Íbamos conquistando el camino de la ciudad bajo el luto de la noche,
oliendo la luz de las velas, de las almas en el claustro de sus casas.
Escuchábamos los rosarios de las cortinas que protegen el sueño de los humanos
tras el cristal de las ventanas.
Íbamos sin miedos como dos animales que juegan a ser humanos en el volante de un automóvil,
transporte de nuestros sueños hechos polvo, hechos polvo de asteroídes.
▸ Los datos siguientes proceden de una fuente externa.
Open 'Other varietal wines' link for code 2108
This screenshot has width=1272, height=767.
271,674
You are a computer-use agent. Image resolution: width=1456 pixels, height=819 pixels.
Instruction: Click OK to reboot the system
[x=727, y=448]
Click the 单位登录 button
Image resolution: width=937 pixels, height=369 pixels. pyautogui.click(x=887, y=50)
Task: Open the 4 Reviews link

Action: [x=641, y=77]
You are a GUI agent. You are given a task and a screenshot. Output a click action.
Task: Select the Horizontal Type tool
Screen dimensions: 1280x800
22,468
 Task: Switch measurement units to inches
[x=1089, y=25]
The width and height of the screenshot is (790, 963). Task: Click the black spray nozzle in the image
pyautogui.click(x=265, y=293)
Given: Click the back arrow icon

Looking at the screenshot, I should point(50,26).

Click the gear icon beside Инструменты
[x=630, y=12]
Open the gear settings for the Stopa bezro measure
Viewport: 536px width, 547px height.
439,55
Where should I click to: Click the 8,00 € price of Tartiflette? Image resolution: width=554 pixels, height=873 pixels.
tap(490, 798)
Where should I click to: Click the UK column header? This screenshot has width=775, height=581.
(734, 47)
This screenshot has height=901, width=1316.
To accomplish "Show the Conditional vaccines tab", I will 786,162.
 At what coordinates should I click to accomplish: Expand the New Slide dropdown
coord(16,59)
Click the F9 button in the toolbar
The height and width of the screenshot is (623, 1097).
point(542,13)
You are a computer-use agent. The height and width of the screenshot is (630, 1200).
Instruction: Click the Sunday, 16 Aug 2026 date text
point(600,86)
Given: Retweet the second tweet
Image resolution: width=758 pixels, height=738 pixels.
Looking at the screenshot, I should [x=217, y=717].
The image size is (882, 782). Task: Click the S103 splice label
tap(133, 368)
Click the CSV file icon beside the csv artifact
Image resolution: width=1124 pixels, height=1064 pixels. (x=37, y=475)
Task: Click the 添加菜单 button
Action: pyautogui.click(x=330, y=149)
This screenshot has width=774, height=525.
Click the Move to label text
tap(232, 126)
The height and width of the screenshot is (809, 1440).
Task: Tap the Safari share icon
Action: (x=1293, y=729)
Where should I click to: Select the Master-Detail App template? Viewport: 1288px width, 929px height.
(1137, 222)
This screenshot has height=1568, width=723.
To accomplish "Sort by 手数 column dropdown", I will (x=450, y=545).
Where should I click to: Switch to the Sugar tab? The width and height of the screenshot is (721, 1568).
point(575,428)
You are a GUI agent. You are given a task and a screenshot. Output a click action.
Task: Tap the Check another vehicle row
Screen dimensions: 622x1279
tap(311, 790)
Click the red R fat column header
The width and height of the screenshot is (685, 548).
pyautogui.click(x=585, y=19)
Enredábamos nuestras lenguas, hacíamos nudos de besos, aullando, dando alaridos.
como salvajes conocedores de los misterios de la noche milenaria
y traspasábamos nuestros ojos espadas de lágrimas risueñas .
Íbamos riendo al menear las colas, domando a la ciudad y el curso de los pasos
hacia la boca de la oscuridad, sin miedo ni culpas de exponer nuestras pieles manchadas.
Corriamos copulando sin la clásica vergueza que atesoran los genitales y pechos humanos,
porque no hay escenario para los amantes que las sábanas de seda de la noche,
la noche que es una alfombra de espejismos que sostiene sobre un péndulo
los cristales rotos del día.
Allí íbamos flotando, arrancando la piel de los labios hasta quedar en esqueletos.
Pero tropezamos con el espejismo de la mariposa blanca que alumbraba como un farol
la explosión de la oscuridad.
Ella iba como el eco de las cenizas que cantan con sus alas las melodías de la noche.
Que bello se desnudó frente a los intermitentes del cohce para hacer juego con nuestra desnudez.
Que suave despendió su luz para alumbrar el bramido de nuestros besos.
Ante el semáforo, y las luces del auto desplegó su sombra en el humo de la luz,
se desplomó, roció nuestras frentes con su polvo divino y nos convirtió en los niños
que como pequeños felinos vamos a la caza de los espejismos rojos de la noche.